Como se sente com uma empresa sólida há 32 anos no mercado?
Tem que ter um olhar atento e uma autocrítica para sua marca não envelhecer. Ter cuidado com a linha, observação de quem é seu cliente, quem está comprando e dar espaço para a visão dos mais jovens. Muitos itens da minha loja hoje – claro que tem interferência minha nas compras – são escolhidos pela designer e a vendedora que vão comigo nas feiras. O perfil dos compradores mudou, e eu ouço a opinião delas. Tenho colaboradores como o Zeca Perdigão, que está comigo há anos e tem uma visão muito assertiva da joalheria, desse universo do luxo, porque não podemos abrir mão disso. Mesmo a comunicação sempre tem que ser luxuosa, a embalagem, a sacola. Não podemos perder este padrão de qualidade, dentro do que você pode investir. Dentro deste cuidado está a linha, respeitando o cliente, o quanto ele pode investir, tanto na compra pessoal quanto no presente. A minha empresa tem essa preocupação sempre. Minha equipe de marketing é jovem, e tem que estar a par desse universo das redes sociais e dos meios de comunicação atuais.
Você sempre ajuda campanhas sociais e solidárias. Isso faz parte dos princípios da empresa?
Tenho muita gratidão por tudo que sempre consegui na vida. Todo mundo sempre optou por mim, por comprar comigo. Sempre tive boas oportunidades. Cada um dá o que tem. Falo isso com meus parceiros e com quem me pede. Tem gente que dá o tempo, eu tenho joia, olha que bom.
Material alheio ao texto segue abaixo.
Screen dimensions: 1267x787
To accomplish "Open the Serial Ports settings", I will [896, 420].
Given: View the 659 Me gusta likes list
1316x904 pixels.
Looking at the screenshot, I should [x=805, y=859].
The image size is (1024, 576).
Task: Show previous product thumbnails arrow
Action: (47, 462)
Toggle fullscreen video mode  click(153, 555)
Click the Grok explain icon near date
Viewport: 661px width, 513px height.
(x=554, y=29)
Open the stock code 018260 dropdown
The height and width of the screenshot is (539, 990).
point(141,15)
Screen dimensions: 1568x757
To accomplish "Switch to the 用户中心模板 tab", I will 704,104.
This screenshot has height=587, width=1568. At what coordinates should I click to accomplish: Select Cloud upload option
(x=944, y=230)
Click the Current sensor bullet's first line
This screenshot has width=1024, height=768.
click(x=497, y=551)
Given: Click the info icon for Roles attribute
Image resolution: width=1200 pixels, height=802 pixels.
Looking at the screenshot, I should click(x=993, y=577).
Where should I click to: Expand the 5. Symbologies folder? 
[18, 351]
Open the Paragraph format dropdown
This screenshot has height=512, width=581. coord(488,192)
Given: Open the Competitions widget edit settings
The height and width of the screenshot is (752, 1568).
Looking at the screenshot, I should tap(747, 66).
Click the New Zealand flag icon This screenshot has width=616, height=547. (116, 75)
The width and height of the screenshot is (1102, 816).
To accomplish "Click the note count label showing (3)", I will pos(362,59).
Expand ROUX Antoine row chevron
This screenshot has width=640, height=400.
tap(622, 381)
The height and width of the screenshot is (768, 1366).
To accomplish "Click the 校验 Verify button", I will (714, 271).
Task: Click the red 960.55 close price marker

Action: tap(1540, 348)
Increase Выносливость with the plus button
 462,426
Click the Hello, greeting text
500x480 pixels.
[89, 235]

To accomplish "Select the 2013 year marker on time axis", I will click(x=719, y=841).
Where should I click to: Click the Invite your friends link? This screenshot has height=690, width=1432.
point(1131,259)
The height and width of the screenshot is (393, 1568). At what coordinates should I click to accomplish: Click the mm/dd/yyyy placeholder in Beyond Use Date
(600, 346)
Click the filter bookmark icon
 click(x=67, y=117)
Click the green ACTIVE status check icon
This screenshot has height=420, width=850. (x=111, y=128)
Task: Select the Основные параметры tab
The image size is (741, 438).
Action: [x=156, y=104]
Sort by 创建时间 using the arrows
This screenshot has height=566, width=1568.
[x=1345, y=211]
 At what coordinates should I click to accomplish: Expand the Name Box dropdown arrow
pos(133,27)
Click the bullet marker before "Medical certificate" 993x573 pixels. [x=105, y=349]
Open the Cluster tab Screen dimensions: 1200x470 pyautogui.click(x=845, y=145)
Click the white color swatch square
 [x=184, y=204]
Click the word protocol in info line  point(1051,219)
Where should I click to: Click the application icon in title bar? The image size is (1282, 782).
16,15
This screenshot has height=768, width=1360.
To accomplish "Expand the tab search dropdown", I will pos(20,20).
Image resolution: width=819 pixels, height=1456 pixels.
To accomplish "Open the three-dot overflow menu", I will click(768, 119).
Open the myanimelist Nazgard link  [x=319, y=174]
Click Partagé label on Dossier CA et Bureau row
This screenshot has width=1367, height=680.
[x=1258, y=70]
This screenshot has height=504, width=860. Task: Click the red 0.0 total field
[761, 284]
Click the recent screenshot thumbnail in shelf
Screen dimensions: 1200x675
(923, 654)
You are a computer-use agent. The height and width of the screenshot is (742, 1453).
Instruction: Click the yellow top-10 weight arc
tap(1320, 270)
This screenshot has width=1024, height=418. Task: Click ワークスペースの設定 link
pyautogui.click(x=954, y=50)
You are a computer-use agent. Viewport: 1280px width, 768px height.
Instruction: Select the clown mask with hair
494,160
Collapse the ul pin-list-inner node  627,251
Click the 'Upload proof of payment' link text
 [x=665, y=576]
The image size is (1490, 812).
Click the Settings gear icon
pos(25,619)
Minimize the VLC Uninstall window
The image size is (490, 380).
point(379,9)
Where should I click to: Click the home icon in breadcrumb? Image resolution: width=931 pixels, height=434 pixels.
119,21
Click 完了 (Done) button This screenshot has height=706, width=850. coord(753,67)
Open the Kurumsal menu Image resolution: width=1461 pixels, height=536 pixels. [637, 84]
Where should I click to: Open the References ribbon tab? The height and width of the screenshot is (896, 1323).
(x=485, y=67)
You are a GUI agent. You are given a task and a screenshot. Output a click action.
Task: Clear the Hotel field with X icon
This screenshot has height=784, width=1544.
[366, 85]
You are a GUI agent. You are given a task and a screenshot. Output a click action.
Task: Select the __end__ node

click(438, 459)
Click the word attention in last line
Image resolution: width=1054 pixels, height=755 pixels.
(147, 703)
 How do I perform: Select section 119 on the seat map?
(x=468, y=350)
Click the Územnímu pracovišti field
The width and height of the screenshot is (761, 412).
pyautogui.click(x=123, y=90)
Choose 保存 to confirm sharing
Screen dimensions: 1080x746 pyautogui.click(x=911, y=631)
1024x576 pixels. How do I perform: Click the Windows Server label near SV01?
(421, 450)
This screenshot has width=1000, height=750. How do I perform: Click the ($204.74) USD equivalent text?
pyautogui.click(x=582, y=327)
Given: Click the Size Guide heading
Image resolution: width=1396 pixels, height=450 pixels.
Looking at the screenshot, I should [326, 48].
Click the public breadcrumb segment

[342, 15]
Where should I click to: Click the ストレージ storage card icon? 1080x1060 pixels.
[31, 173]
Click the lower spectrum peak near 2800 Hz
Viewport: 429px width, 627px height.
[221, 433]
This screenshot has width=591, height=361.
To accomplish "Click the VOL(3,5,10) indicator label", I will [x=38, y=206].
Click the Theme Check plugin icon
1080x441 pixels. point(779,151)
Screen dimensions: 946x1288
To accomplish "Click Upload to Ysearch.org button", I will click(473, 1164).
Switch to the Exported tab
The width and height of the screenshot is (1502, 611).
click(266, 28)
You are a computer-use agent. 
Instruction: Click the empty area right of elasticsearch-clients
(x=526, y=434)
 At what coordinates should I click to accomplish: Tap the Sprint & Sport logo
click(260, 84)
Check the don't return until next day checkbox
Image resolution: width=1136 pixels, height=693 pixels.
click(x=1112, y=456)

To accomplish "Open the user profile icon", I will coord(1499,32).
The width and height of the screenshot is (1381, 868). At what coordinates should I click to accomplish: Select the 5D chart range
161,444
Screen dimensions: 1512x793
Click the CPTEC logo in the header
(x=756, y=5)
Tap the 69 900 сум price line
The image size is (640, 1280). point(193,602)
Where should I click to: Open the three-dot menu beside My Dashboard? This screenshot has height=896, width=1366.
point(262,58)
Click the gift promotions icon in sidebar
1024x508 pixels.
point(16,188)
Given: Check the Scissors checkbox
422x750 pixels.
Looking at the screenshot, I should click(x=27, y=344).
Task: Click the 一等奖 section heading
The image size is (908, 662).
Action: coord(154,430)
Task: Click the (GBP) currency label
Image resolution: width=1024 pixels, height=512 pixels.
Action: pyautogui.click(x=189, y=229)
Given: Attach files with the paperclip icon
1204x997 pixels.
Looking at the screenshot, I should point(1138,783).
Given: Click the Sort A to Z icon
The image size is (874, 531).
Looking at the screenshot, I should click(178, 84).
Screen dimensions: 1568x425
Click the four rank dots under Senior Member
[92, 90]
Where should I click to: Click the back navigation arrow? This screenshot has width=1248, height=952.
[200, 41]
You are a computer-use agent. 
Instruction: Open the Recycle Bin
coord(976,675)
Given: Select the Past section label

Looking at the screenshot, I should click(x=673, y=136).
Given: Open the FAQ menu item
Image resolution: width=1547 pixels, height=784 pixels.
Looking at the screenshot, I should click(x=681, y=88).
E dou de coração. Temos que ajudar mais, estar atentos ao mundo que nos cerca e tenho esse compromisso comigo. Falo isso dentro de casa e dentro da empresa. Falo com meus filhos – Felipe, de 29 anos, e Alexandre, de 25 –, os dois engenheiros, mas precisam saber da importância de ter um coração e atitudes solidárias.
Algum deles pretende ajudar na empresa e assumir o negócio?
A princípio, não vejo em nenhum deles uma sequência da minha joalheria.
Como está passando por este momento de isolamento social?
Você perguntou sobre crises e momentos difíceis. Posso dizer que o mais difícil por que já passei é o atual. Não me lembro de nenhuma como agora. Todo mundo muito confuso e perdido. Temos que esperar um pouco para ver como vamos ficar e o que vai acontecer. A compra da joia é um momento de alegria, por isso não tenho feito nada agressivo para vender agora. Claro que as crianças continuam nascendo, os aniversários ocorrem, mas a hora agora é doações solidárias, como estamos fazendo com o Hospital da Baleia, e esperar por dias melhores.